Write out exactly the lines from the start of the entries through the one that contains "Task: Click the final data point at zero", including both.

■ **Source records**
=== Section Start ===

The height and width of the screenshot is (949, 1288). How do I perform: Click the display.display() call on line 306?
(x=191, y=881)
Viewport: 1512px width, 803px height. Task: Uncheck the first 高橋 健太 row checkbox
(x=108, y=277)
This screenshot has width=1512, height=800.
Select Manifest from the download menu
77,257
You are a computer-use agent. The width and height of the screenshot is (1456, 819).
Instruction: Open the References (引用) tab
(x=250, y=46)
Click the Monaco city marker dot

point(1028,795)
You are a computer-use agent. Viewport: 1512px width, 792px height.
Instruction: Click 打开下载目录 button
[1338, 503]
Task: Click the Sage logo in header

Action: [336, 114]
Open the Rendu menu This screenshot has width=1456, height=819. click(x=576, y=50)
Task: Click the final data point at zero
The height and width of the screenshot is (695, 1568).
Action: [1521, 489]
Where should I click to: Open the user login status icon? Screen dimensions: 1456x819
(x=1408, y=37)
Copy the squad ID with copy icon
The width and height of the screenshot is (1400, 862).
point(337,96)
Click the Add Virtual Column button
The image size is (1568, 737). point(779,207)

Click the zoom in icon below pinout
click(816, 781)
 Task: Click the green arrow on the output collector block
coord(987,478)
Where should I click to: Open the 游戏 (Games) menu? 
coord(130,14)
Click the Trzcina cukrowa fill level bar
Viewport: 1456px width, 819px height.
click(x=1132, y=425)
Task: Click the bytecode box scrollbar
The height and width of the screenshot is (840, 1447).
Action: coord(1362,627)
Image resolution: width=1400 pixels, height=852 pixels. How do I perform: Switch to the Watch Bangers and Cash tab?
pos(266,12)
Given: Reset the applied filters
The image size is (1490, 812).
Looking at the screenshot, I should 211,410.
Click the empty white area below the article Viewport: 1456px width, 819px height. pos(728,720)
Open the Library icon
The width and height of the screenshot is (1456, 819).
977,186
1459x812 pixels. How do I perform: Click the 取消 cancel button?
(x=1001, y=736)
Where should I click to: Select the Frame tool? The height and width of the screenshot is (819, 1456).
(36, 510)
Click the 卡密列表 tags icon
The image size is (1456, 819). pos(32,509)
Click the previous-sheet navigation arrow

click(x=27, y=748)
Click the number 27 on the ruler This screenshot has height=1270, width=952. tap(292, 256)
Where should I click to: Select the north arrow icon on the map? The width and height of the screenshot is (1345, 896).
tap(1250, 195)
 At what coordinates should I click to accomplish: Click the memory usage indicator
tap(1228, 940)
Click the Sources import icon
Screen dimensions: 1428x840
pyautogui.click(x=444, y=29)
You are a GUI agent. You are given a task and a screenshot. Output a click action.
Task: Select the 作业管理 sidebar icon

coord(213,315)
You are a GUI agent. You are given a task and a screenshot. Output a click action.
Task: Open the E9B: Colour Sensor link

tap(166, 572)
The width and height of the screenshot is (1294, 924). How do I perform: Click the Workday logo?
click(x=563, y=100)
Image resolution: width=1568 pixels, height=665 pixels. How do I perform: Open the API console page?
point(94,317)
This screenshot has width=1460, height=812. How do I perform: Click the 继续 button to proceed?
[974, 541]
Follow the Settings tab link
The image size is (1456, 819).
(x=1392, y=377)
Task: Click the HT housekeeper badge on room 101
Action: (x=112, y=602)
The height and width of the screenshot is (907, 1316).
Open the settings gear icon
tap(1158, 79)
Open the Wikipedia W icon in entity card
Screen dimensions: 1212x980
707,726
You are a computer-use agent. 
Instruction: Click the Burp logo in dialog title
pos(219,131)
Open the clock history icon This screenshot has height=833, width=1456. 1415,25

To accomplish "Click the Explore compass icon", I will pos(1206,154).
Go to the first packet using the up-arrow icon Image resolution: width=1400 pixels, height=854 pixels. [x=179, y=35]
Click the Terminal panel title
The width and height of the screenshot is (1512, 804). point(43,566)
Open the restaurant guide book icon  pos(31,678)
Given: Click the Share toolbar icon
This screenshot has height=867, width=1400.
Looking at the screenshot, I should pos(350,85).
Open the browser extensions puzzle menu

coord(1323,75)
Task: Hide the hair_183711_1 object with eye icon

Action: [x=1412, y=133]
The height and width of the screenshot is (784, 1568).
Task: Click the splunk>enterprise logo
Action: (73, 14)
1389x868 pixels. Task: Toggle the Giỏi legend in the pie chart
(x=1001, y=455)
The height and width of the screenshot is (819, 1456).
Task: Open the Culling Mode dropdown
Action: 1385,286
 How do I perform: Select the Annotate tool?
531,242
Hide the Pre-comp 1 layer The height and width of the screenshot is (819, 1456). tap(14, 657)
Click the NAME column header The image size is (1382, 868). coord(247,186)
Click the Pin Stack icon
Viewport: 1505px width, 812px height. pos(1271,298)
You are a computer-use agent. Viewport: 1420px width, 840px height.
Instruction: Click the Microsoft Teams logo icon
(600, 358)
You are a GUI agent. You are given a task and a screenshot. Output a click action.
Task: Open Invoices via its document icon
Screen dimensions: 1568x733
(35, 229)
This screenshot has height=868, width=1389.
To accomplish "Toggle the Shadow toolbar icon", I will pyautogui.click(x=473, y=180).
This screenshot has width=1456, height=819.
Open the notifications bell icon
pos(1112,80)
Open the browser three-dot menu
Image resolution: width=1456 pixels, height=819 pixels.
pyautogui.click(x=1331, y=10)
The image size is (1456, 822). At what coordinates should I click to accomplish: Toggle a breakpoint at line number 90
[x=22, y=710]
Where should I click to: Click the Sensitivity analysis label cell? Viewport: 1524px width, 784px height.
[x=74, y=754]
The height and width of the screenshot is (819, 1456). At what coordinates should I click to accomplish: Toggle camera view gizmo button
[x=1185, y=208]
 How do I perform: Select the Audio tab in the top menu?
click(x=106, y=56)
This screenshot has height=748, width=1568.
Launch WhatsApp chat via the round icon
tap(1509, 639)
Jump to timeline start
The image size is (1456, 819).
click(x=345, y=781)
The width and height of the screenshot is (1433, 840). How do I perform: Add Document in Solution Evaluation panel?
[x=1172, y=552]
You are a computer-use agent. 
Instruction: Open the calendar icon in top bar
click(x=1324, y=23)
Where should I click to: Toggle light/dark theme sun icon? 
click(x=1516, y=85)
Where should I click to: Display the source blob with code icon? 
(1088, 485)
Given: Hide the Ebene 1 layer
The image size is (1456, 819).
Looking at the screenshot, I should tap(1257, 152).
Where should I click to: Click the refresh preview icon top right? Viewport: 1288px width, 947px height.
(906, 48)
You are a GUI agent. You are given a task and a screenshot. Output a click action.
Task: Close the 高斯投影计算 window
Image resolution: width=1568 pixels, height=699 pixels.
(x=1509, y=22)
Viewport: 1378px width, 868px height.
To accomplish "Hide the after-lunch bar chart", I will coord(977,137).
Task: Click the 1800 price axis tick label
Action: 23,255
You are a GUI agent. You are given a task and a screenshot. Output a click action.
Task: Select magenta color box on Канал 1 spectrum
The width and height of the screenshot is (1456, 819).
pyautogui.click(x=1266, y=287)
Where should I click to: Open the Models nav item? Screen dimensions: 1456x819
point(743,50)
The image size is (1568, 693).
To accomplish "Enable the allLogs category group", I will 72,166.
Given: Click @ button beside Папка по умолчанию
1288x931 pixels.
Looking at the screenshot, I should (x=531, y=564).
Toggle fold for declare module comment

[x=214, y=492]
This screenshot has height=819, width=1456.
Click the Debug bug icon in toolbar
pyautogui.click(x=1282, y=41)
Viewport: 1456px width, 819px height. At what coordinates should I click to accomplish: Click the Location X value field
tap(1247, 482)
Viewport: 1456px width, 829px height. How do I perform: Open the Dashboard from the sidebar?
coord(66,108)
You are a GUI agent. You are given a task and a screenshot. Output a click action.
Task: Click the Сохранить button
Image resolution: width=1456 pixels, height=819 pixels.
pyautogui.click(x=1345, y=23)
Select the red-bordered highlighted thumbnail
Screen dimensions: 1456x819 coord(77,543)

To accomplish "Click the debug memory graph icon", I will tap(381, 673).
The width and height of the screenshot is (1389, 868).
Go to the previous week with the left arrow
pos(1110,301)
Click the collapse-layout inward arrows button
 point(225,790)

=== Section End ===

■ **Answer box**
The height and width of the screenshot is (949, 1288). How do I perform: Click the display.display() call on line 306?
(x=191, y=881)
Viewport: 1512px width, 803px height. Task: Uncheck the first 高橋 健太 row checkbox
(x=108, y=277)
This screenshot has width=1512, height=800.
Select Manifest from the download menu
77,257
You are a computer-use agent. The width and height of the screenshot is (1456, 819).
Instruction: Open the References (引用) tab
(x=250, y=46)
Click the Monaco city marker dot

point(1028,795)
You are a computer-use agent. Viewport: 1512px width, 792px height.
Instruction: Click 打开下载目录 button
[1338, 503]
Task: Click the Sage logo in header

Action: [336, 114]
Open the Rendu menu This screenshot has width=1456, height=819. click(x=576, y=50)
Task: Click the final data point at zero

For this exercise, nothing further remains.